╭──

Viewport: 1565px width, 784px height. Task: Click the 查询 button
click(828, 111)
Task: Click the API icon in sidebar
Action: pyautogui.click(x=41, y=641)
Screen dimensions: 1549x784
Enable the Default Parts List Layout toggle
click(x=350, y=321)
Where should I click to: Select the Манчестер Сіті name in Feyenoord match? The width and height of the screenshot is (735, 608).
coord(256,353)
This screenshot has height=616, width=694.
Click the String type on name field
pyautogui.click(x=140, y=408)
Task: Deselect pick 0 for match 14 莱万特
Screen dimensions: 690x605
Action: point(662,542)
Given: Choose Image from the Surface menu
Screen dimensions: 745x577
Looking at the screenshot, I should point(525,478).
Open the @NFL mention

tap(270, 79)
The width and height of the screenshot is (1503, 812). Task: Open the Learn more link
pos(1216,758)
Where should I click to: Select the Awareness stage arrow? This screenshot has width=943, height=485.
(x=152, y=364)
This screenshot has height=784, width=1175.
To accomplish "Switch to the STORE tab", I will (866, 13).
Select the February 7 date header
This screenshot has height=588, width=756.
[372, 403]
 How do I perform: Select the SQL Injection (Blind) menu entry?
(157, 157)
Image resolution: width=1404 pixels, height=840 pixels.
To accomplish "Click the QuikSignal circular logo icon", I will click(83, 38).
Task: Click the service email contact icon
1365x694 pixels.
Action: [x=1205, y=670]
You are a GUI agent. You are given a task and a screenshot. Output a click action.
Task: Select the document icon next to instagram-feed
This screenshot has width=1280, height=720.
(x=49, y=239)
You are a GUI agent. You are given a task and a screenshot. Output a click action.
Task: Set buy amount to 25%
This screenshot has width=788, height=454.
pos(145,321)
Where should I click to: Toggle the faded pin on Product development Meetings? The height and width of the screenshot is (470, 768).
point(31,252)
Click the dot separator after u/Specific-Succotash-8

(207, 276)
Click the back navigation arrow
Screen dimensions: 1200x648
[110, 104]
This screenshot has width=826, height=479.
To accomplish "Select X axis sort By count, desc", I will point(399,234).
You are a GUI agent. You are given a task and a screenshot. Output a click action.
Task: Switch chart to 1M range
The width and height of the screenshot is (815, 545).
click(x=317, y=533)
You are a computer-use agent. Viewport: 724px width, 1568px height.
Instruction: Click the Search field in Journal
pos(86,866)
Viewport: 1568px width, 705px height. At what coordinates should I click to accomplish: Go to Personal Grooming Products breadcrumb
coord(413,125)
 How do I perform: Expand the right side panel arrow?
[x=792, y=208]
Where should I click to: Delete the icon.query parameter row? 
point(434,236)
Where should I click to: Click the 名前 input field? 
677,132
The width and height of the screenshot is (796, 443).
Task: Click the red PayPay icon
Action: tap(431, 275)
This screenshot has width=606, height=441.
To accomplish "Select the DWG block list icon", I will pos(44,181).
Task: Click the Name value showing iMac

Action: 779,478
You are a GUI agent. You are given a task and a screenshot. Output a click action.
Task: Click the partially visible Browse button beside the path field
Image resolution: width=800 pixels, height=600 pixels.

╰──

**YOUR INSTRUCTIONS:** From the data above, give every line again exactly as it appears.

**RESULT OF THE EXERCISE:**
Viewport: 1565px width, 784px height. Task: Click the 查询 button
click(828, 111)
Task: Click the API icon in sidebar
Action: pyautogui.click(x=41, y=641)
Screen dimensions: 1549x784
Enable the Default Parts List Layout toggle
click(x=350, y=321)
Where should I click to: Select the Манчестер Сіті name in Feyenoord match? The width and height of the screenshot is (735, 608).
coord(256,353)
This screenshot has height=616, width=694.
Click the String type on name field
pyautogui.click(x=140, y=408)
Task: Deselect pick 0 for match 14 莱万特
Screen dimensions: 690x605
Action: point(662,542)
Given: Choose Image from the Surface menu
Screen dimensions: 745x577
Looking at the screenshot, I should point(525,478).
Open the @NFL mention

tap(270, 79)
The width and height of the screenshot is (1503, 812). Task: Open the Learn more link
pos(1216,758)
Where should I click to: Select the Awareness stage arrow? This screenshot has width=943, height=485.
(x=152, y=364)
This screenshot has height=784, width=1175.
To accomplish "Switch to the STORE tab", I will (866, 13).
Select the February 7 date header
This screenshot has height=588, width=756.
[372, 403]
 How do I perform: Select the SQL Injection (Blind) menu entry?
(157, 157)
Image resolution: width=1404 pixels, height=840 pixels.
To accomplish "Click the QuikSignal circular logo icon", I will click(83, 38).
Task: Click the service email contact icon
1365x694 pixels.
Action: [x=1205, y=670]
You are a GUI agent. You are given a task and a screenshot. Output a click action.
Task: Select the document icon next to instagram-feed
This screenshot has width=1280, height=720.
(x=49, y=239)
You are a GUI agent. You are given a task and a screenshot. Output a click action.
Task: Set buy amount to 25%
This screenshot has width=788, height=454.
pos(145,321)
Where should I click to: Toggle the faded pin on Product development Meetings? The height and width of the screenshot is (470, 768).
point(31,252)
Click the dot separator after u/Specific-Succotash-8

(207, 276)
Click the back navigation arrow
Screen dimensions: 1200x648
[110, 104]
This screenshot has width=826, height=479.
To accomplish "Select X axis sort By count, desc", I will point(399,234).
You are a GUI agent. You are given a task and a screenshot. Output a click action.
Task: Switch chart to 1M range
The width and height of the screenshot is (815, 545).
click(x=317, y=533)
You are a computer-use agent. Viewport: 724px width, 1568px height.
Instruction: Click the Search field in Journal
pos(86,866)
Viewport: 1568px width, 705px height. At what coordinates should I click to accomplish: Go to Personal Grooming Products breadcrumb
coord(413,125)
 How do I perform: Expand the right side panel arrow?
[x=792, y=208]
Where should I click to: Delete the icon.query parameter row? 
point(434,236)
Where should I click to: Click the 名前 input field? 
677,132
The width and height of the screenshot is (796, 443).
Task: Click the red PayPay icon
Action: tap(431, 275)
This screenshot has width=606, height=441.
To accomplish "Select the DWG block list icon", I will pos(44,181).
Task: Click the Name value showing iMac

Action: 779,478
You are a GUI agent. You are given a task and a screenshot. Output a click action.
Task: Click the partially visible Browse button beside the path field
Image resolution: width=800 pixels, height=600 pixels.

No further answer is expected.